With multiple providers suspending service in 2022, teleconferencing may seem like a technology whose heyday is past. Yet enterprise organizations, government agencies and NGOs have scrambled to replace exiting vendors with reliable, high-quality, global teleconferencing solutions.

Why? Because with certain situations or audiences, teleconferencing is still the most efficient, reliable, flexible, or inclusive communication method.  Here are two quick examples.

  1. Access is your top priority

Your audience is global or remote and internet access or bandwidth are inconsistent. Employees are in a retail or healthcare setting where a mobile phone provides a more practical connection than a computer or tablet. A disaster occurs and infrastructure is impacted. Your audience resides in a government or corporate environment where downloads and access are restricted. You are legally required to make available and publish dial-in number access for the public. In these scenarios, teleconferencing provides scalable, globally available, low-bandwidth access.

  1. You need the flexibility to place participants “on hold”

Video and web conferencing is, rightly, built for simplicity. While that suits most use cases, it may not allow a host to place specific participants “on hold” from the primary conversation.

Public participation, for example, is typically welcome during specific segments of government meetings while at other times the government needs to caucus privately. Arguably, the public could be sent to a webinar ‘breakout session,’ but those are designed for interaction and engagement. When the government wants to create a controlled environment – hold music, for example – teleconferencing better suits the requirement.
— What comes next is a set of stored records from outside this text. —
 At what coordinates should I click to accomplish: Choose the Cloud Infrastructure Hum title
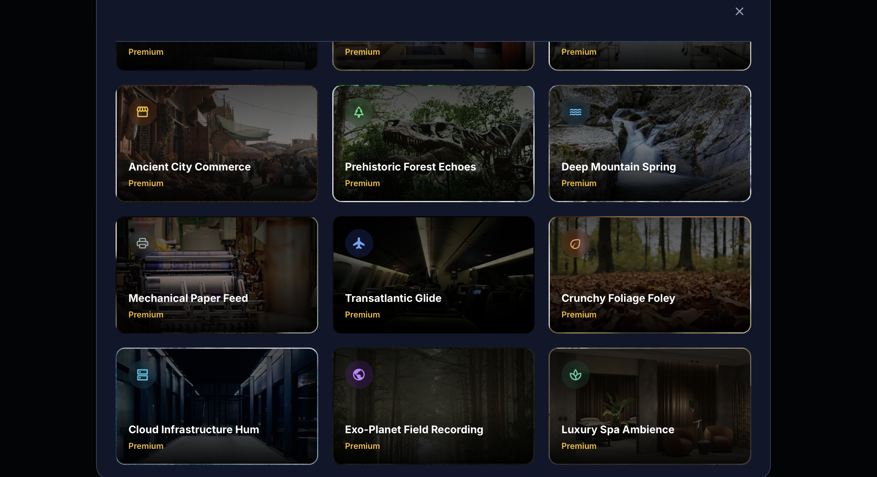(x=194, y=429)
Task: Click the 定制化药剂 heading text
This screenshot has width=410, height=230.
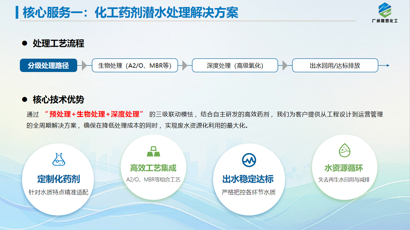Action: click(x=58, y=179)
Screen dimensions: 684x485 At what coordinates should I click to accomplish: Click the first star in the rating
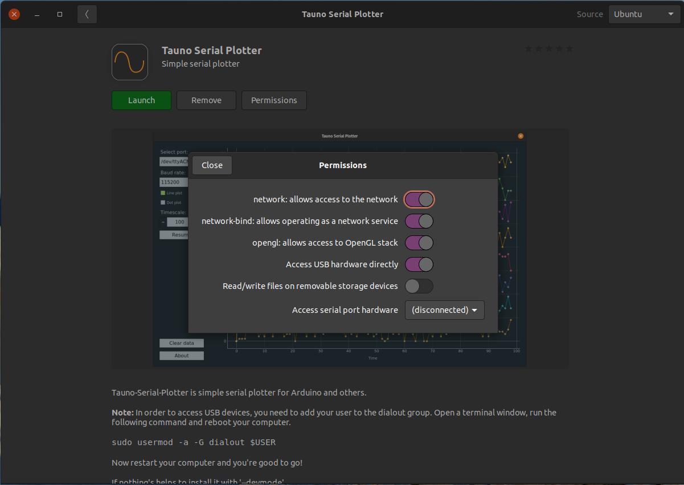[529, 49]
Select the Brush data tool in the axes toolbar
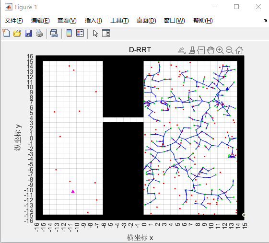The width and height of the screenshot is (269, 243). [x=192, y=50]
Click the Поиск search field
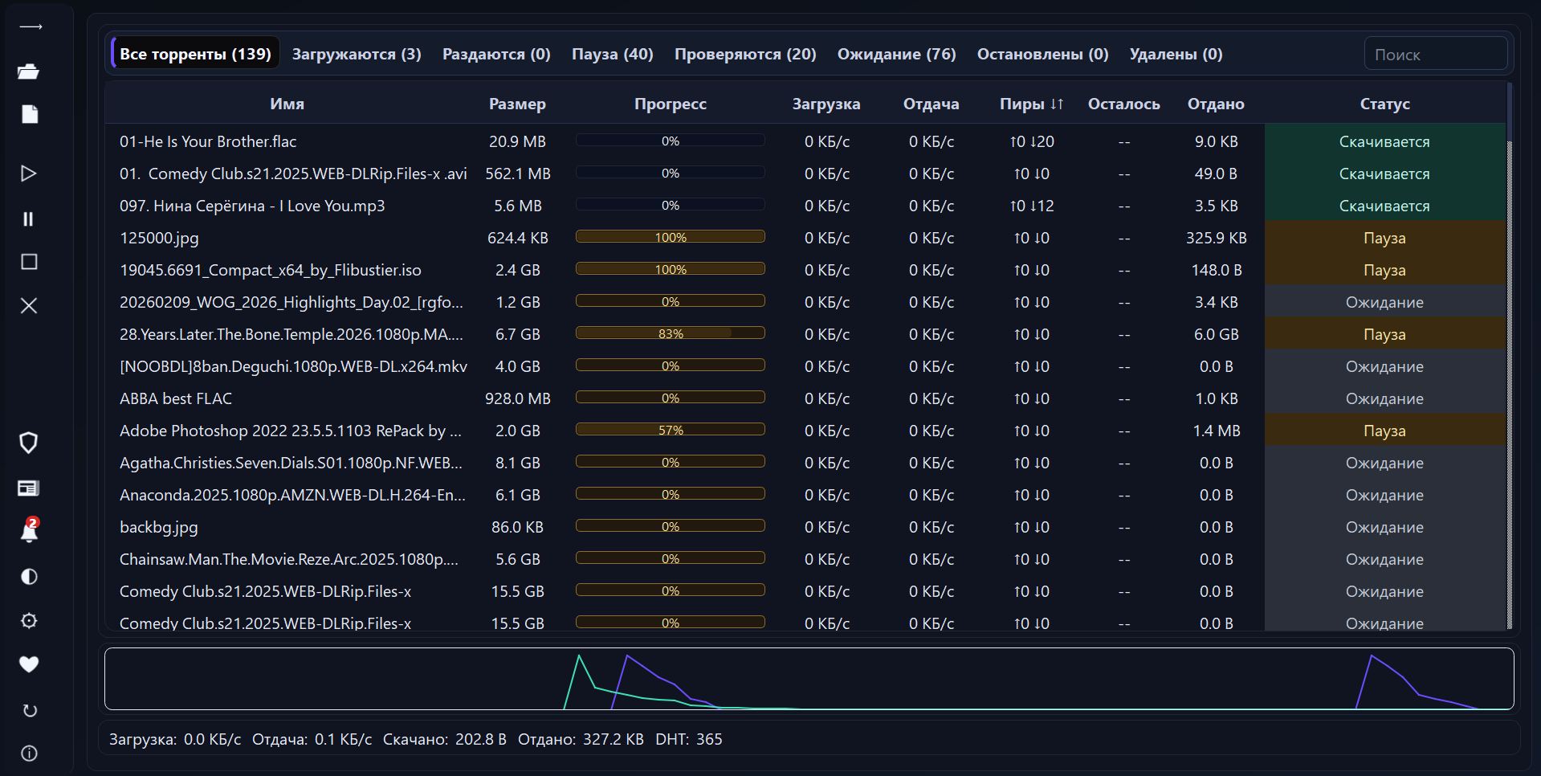The height and width of the screenshot is (776, 1541). click(1435, 55)
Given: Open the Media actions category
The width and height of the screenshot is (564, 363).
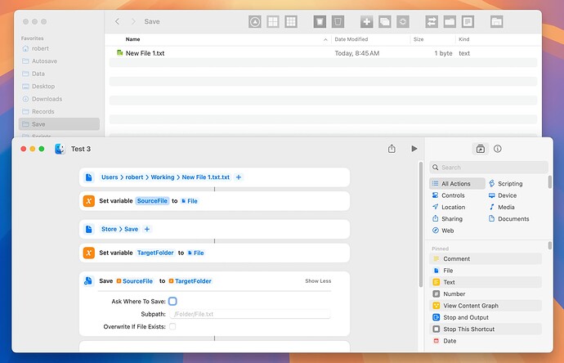Looking at the screenshot, I should (x=491, y=208).
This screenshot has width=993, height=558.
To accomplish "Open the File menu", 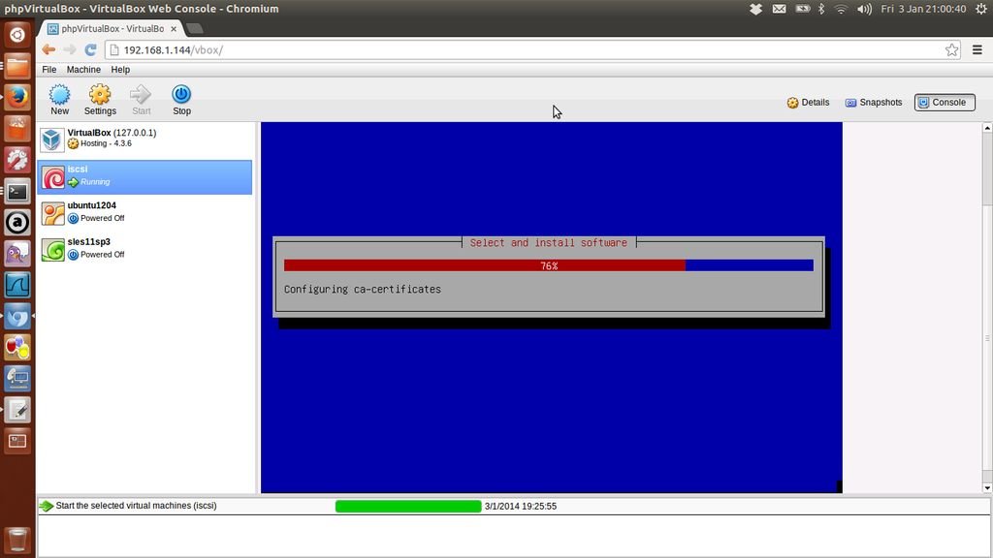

There are many use cases and a host of other reasons. Your industry has a history of using teleconferencing. Your audience is more familiar or comfortable with teleconferencing. You don’t have – or have time to prepare – strong visual content. You’re uncomfortable on video.

Bottom line? Teleconferencing still provides critical connection.

Whether teleconferencing is essential infrastructure for an organization’s internal or external communications or simply an occasional use platform, enterprise and government require a committed conferencing partner with scalable, reliable infrastructure, robust features, and professional operator services.